-- start --

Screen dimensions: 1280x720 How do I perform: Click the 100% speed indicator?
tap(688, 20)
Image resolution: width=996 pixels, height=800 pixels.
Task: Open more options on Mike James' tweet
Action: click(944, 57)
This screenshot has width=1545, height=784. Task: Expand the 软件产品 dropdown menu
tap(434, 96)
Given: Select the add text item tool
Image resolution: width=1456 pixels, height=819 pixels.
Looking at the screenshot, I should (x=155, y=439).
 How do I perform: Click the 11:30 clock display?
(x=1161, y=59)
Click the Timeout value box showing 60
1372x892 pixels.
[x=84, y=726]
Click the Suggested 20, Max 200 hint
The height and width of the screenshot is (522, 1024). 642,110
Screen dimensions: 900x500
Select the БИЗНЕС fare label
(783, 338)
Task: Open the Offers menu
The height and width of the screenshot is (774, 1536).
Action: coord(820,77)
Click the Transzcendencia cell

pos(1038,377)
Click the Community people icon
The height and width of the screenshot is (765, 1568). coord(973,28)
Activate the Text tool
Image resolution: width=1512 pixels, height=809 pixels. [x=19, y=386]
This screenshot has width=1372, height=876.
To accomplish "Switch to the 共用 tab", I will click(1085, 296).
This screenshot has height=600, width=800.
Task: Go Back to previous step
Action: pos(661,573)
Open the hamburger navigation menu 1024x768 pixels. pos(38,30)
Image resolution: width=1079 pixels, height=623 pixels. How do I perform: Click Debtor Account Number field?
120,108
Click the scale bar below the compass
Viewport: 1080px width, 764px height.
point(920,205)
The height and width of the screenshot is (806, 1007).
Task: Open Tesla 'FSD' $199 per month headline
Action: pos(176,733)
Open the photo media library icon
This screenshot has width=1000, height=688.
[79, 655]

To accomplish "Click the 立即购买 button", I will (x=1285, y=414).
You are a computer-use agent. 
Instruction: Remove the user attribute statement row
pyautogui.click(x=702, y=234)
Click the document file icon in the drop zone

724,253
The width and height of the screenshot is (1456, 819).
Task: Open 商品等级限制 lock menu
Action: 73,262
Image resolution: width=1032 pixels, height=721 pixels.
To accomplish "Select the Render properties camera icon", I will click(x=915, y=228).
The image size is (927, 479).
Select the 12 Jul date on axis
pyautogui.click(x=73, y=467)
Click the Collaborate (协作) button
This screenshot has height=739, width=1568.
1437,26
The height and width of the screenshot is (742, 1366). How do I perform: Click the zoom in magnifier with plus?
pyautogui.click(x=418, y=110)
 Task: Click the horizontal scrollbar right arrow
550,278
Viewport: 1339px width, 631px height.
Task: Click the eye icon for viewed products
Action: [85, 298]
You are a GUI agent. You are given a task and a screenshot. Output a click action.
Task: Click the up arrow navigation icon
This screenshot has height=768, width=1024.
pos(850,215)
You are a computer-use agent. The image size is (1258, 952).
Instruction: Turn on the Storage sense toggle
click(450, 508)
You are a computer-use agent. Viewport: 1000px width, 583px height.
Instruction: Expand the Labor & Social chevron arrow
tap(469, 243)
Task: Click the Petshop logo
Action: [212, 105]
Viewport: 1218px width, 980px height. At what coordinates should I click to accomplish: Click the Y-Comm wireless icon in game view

-- end --

What the task asks: Copy the rows above, starting at the line that contains "Click the Suggested 20, Max 200 hint" and ending after the line that contains "pos(1038,377)".

Response below:
Click the Suggested 20, Max 200 hint
The height and width of the screenshot is (522, 1024). 642,110
Screen dimensions: 900x500
Select the БИЗНЕС fare label
(783, 338)
Task: Open the Offers menu
The height and width of the screenshot is (774, 1536).
Action: coord(820,77)
Click the Transzcendencia cell

pos(1038,377)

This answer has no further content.